# Where can I purchase a w25k pot?



## Causefarley (May 15, 2021)

Anybody know where to get these?


----------



## Barry (May 15, 2021)

stompboxparts.com carries a 20K W taper, probably as close as you get


----------



## Causefarley (May 16, 2021)

Barry said:


> thank you!
> 
> stompboxparts.com carries a 20K W taper, probably as close as you get


----------



## Barry (May 16, 2021)

You could also use a 50K pot and solder a 50K resistor across it to get 25k


----------



## fig (May 16, 2021)

Barry said:


> You could also use a 50K pot and solder a 50K resistor across it to get 25k


A homegrown pot is the best. I started buying only 1MΩ and reducing. Makes ordering MUCH easier.


----------



## music6000 (May 16, 2021)

20K OHM W-Taper W20K Tone Control Potentiometer PCB Mount Round Shaft Dia: 6.35mm
					

ALPHA - Get It Fast - Same Day Shipping




					www.taydaelectronics.com


----------



## finebyfine (May 16, 2021)

fig said:


> A homegrown pot is the best. I started buying only 1MΩ and reducing. Makes ordering MUCH easier.



Just to make sure I'm getting it right b/c it sounds genius: doing that w/ 1MΩ is just calculating the missing parallel resistor value between 1MΩ and the target pot resistance right and then connecting it to pin 1 and pin 3?

edit: well I guess any value but man the math is easy for 1mΩ


----------



## fig (May 16, 2021)

finebyfine said:


> Just to make sure I'm getting it right b/c it sounds genius: doing that w/ 1MΩ is just calculating the missing parallel resistor value between 1MΩ and the target pot resistance right and then connecting it to pin 1 and pin 3?
> 
> edit: well I guess any value but man the math is easy for 1mΩ


Right. I use 1M because they are typically the highest values used. The resulting resistance will always be a bit lower than the lower value resistor used (except when 2 of the same value are used).


----------



## finebyfine (May 16, 2021)

fig said:


> Right. I use 1M because they are typically the highest values used. The resulting resistance will always be a bit lower than the lower value resistor used (except when 2 of the same value are used).


🙇‍♂️🙇‍♂️🙇‍♂️🙇‍♂️


----------



## fig (May 16, 2021)

Google "parallel resistance calculator".


----------



## finebyfine (May 16, 2021)

fig said:


> Google "parallel resistance calculator".



One of the few concepts I remember from high school physics sections on electricity


----------



## Chuck D. Bones (May 16, 2021)

fig said:


> A homegrown pot is the best. I started buying only 1MΩ and reducing. Makes ordering MUCH easier.


HA HA HA HA HA HA HA


----------



## Chuck D. Bones (May 16, 2021)

Barry said:


> You could also use a 50K pot and solder a 50K resistor across it to get 25k


Bad idea.  It messes up the taper.  Pedals that use W taper usually need the W taper.


----------



## fig (May 16, 2021)

Chuck D. Bones said:


> Bad idea.  It messes up the taper.  Pedals that use W taper usually need the W taper.


Isn't the taper decided by the thickness of the carbon layer at the position of the wiper?

> WRITTEN REQUEST:
Name each distinct user who posts in the forum thread, once per user, in order of their first post.

> PROVIDED MATERIAL:
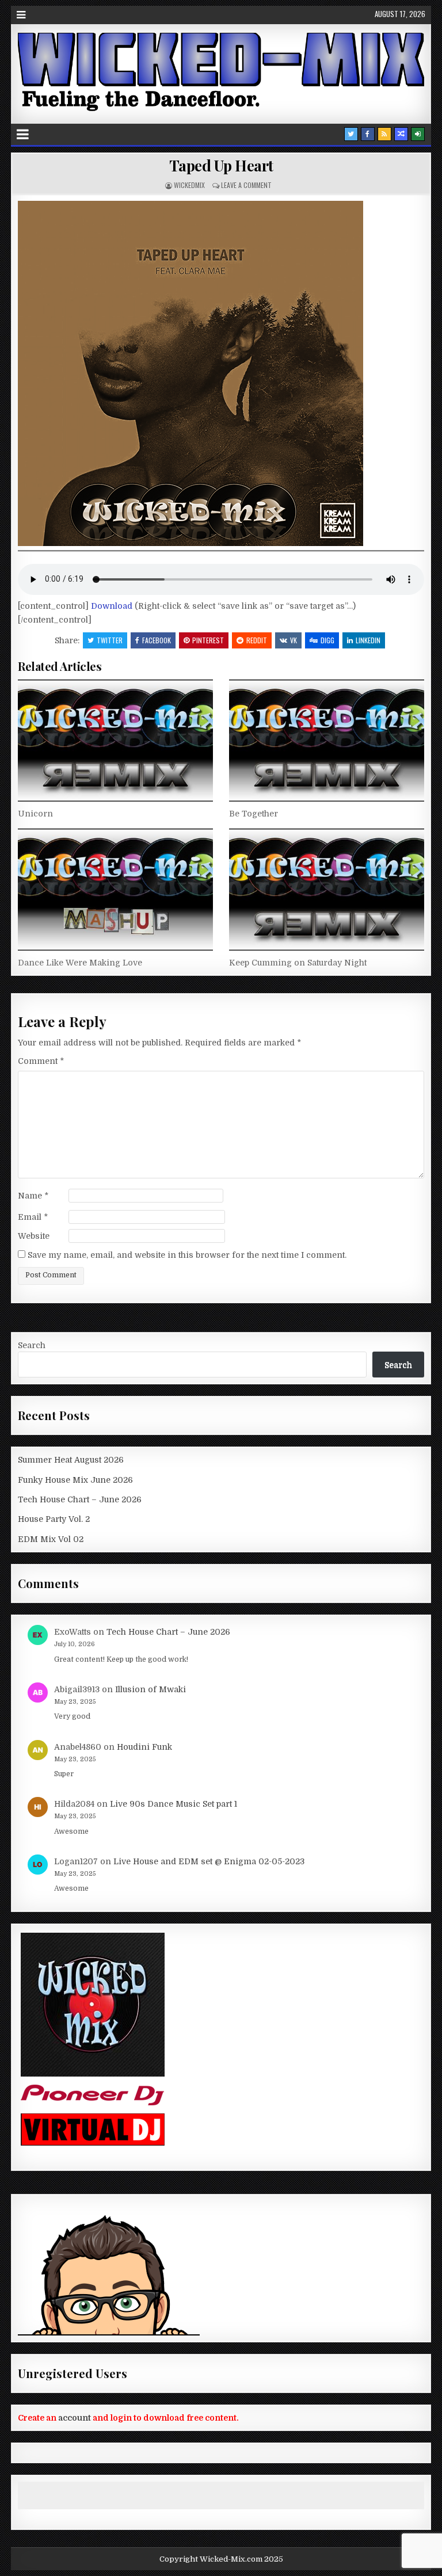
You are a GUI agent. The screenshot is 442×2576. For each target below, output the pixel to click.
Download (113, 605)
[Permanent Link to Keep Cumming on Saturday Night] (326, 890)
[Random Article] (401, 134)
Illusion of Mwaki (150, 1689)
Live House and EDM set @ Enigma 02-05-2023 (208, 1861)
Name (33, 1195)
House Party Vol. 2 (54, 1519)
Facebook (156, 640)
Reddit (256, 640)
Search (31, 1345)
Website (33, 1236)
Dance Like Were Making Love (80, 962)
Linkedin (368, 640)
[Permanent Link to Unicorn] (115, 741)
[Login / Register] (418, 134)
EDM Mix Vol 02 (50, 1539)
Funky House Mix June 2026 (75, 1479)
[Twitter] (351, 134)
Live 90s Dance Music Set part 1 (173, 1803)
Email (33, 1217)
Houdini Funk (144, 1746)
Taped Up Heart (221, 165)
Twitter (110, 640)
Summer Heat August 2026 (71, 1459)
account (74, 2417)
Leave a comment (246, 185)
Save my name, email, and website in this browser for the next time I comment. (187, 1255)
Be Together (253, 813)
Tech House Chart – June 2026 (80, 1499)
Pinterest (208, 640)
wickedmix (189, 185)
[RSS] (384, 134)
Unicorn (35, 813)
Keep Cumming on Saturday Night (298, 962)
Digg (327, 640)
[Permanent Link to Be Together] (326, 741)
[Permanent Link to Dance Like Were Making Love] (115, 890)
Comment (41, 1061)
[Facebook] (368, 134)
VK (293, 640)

> EXPECTED ANSWER:
Causefarley
Barry
fig
music6000
finebyfine
Chuck D. Bones